──────── Records for processing ────────

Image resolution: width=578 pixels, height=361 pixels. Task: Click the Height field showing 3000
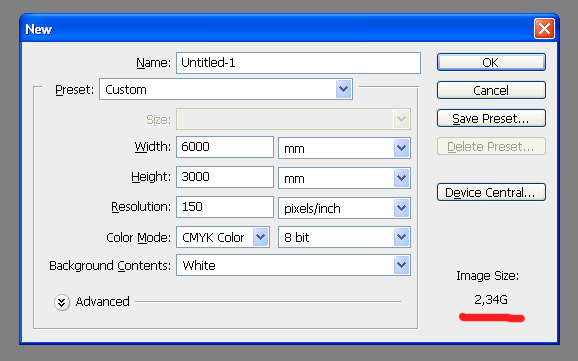pos(225,177)
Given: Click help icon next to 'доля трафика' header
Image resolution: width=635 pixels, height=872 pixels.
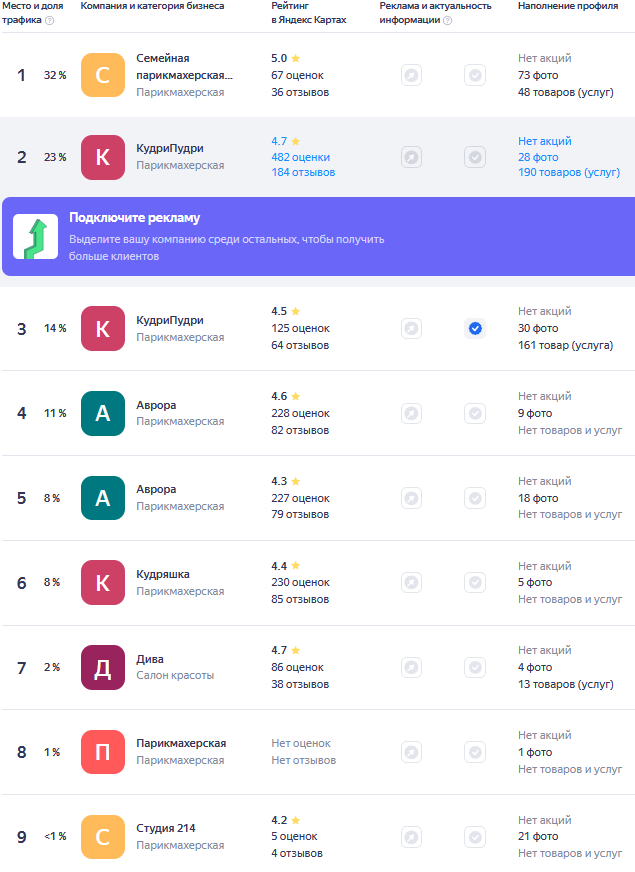Looking at the screenshot, I should coord(50,20).
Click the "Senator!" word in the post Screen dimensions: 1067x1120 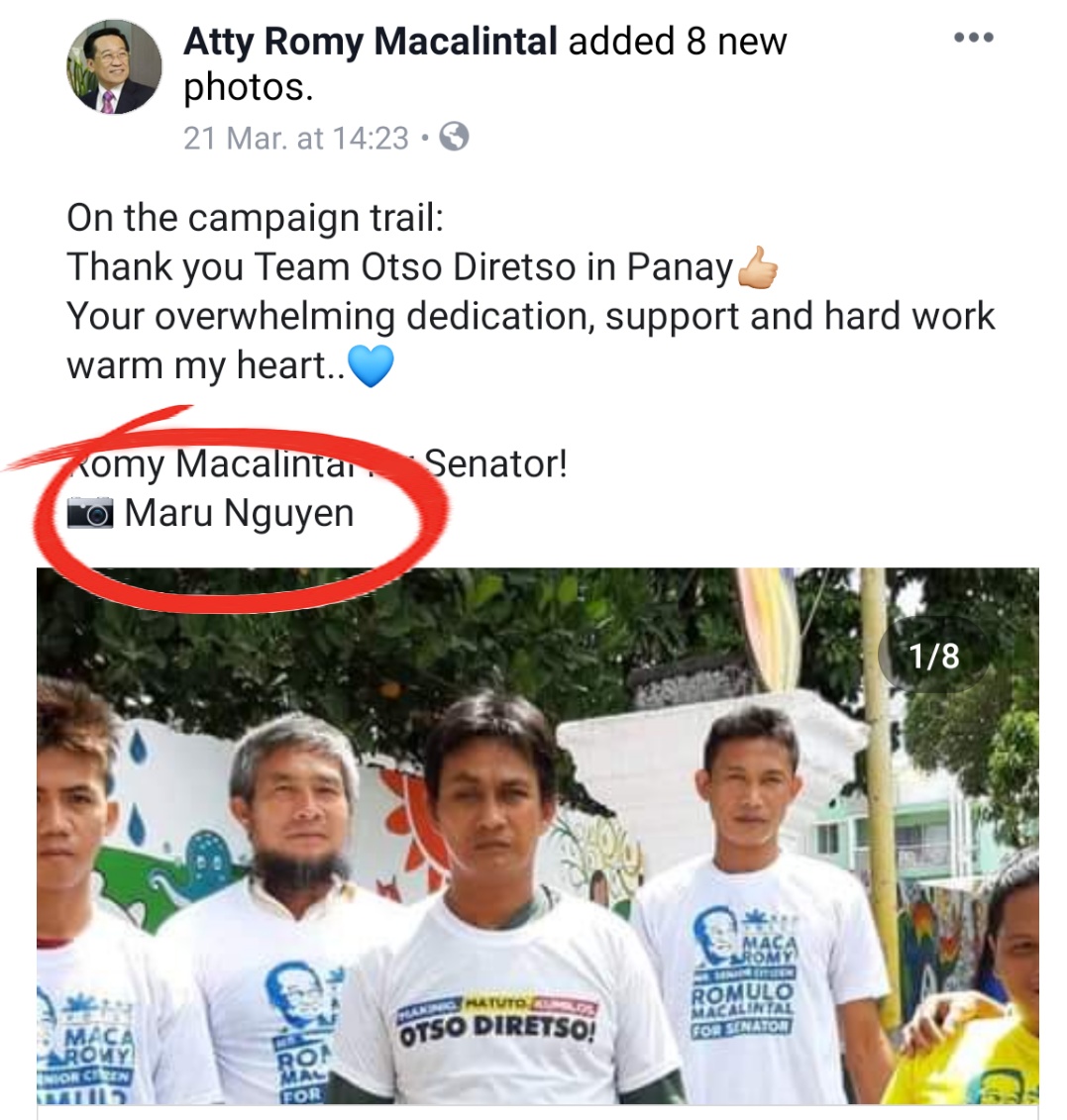(x=495, y=463)
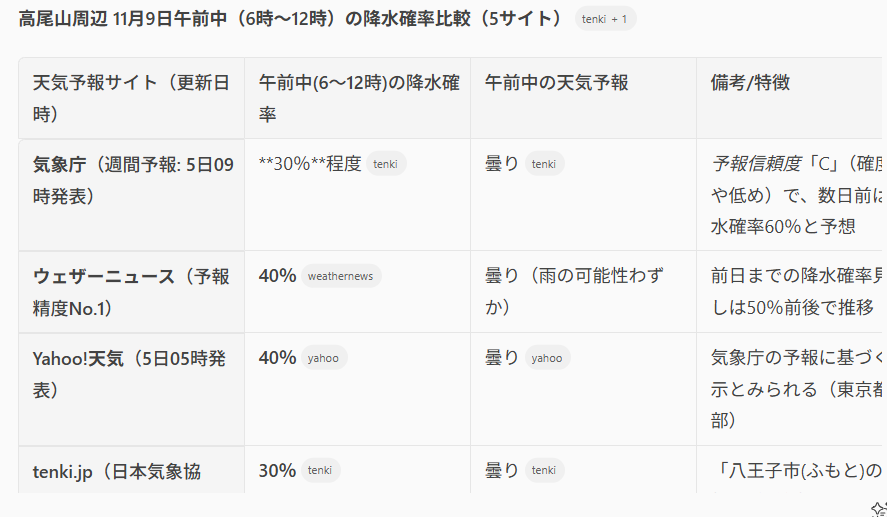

────────

Pick out every line of the listing above that contains the string "width". Case counts.

Image resolution: width=578 pixels, height=361 pixels. Task: Click the Height field showing 3000
Image resolution: width=635 pixels, height=872 pixels.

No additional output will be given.